The Role of Tangible vs. Intangible Rewards in Strategic Recognition

The value and role of tangible vs. intangible rewards is an ongoing argument. I’ve caused some of the disagreement myself with my post on Why Incentives Fail (but recognition works). Kevin Sensenig of Dale Carnegie & Associates recently summarized this issue well in the article “Human Potential Untangled”:

“The traditional forms of motivation are compensation and benefits. The problem with these tangible rewards is that they are short-term motivators. The more people get, the more they develop an entitlement mindset. Adding more and more tangible rewards does not necessarily increase motivation or engagement. However, taking away tangible benefits or entitlements really de-motivates or disengages people.

“On the other hand, intangible rewards, such as a “thank you,” “good job,” or effective coaching let people know their managers care about them and value their contributions. The more intangible forms of motivation the better—they raise engagement levels by helping people feel connected.

“The additional advantage of using intangible rewards is that while offering them greatly increases levels of engagement and motivation, withholding them tends not to have a significant long-term de-motivating impact. Additionally, intangible forms of motivation are not costly to provide. So for a small investment of time in showing appreciation, the resulting improvement in engagement and connectivity can be huge. The key is in giving credible, sincere, and respectful appreciation.” (emphasis mine)

Are you still fighting the tangible vs. intangible battle in your organization? Both have their roles, but don’t confuse one with the other. Join the conversation in comments.

The Highs and Lows of Employee Engagement

The BRIC block – Brazil, Russia, India, and China – have been all over the media for a few years now for the strength and rapid growth of their economies and the perceived threat that holds for “old” economic strongholds in the U.S. and Europe. Now Brazil and India add another strength – their ability to engage and motivate their teams.

Kenexa recently announced these two nations to have highest levels of employee engagement anywhere in the world with India leading the charge at 73% of engagement and Brazil close behind with 65%.

On the other end of the spectrum is Germany, which has consistently low levels of engagement. Not only did Germany score poorly in engagement for 2008 (13% engaged, 67% not engaged, 20% actively disengaged), but also showing similar scores since 2001. What does this mean in real euros?

Gallup estimates that actively disengaged employees cost the German economy between 81.2 billion and 109 billion euros per year in lost productivity alone. This does not include additional costs to the economy due to absenteeism, lack of innovation and customer orientation, high turnover, and negative word-of-mouth. … Germany is positioned well for future growth — but its high percentage of actively disengaged workers is putting its current and future economic stability at risk.”

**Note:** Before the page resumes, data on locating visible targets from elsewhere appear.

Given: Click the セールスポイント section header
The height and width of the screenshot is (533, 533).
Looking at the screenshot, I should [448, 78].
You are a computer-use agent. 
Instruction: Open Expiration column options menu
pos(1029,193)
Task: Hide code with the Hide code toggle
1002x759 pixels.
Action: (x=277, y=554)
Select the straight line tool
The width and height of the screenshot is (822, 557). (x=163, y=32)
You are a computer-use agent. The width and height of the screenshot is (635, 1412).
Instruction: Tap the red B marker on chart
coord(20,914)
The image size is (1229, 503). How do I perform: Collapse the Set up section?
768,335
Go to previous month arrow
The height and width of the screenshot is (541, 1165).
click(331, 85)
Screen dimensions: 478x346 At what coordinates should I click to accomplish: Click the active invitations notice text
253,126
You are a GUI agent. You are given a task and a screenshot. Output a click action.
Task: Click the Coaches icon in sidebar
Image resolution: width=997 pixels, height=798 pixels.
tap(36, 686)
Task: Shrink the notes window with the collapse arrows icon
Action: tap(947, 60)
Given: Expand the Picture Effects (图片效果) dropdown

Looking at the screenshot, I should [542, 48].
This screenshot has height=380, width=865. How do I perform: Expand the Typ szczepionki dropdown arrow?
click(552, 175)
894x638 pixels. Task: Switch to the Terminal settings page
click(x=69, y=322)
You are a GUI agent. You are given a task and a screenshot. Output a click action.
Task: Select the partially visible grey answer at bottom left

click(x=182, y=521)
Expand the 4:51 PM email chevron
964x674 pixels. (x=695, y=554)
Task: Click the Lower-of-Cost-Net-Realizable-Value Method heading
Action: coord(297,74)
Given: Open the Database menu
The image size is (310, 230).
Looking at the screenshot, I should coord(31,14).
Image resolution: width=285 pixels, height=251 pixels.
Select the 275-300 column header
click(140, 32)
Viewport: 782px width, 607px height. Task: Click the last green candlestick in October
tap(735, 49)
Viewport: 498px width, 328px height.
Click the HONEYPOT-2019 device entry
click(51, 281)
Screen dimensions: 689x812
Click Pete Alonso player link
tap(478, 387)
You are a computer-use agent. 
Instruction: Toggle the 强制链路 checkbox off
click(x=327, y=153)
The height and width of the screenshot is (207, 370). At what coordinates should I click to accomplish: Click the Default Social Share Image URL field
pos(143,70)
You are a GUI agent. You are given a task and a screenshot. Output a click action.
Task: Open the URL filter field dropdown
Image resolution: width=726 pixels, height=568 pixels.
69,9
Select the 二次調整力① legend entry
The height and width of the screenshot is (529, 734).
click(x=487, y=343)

In both the high and low engagement countries, a critical area reported by employees is need for motivation and recognition of contributions. Do you need to increase productivity and customer focus while reducing absenteeism and employee turnover? Research points to simple appreciation as the answer. Be sure to take our weekly poll.

Why Employee Engagement Initiatives Are on the Rise

While interest in employee engagement has grown steadily during the last few years, adoption of employee engagement principles and practices seems to have skyrocketed as the recession drags on. This makes sense as true employee engagement can help overcome the negative impacts of the recession as seen in lower employee morale, productivity, and focus.

Gallup recently issued a report on how to keep teams engaged if the recession endures.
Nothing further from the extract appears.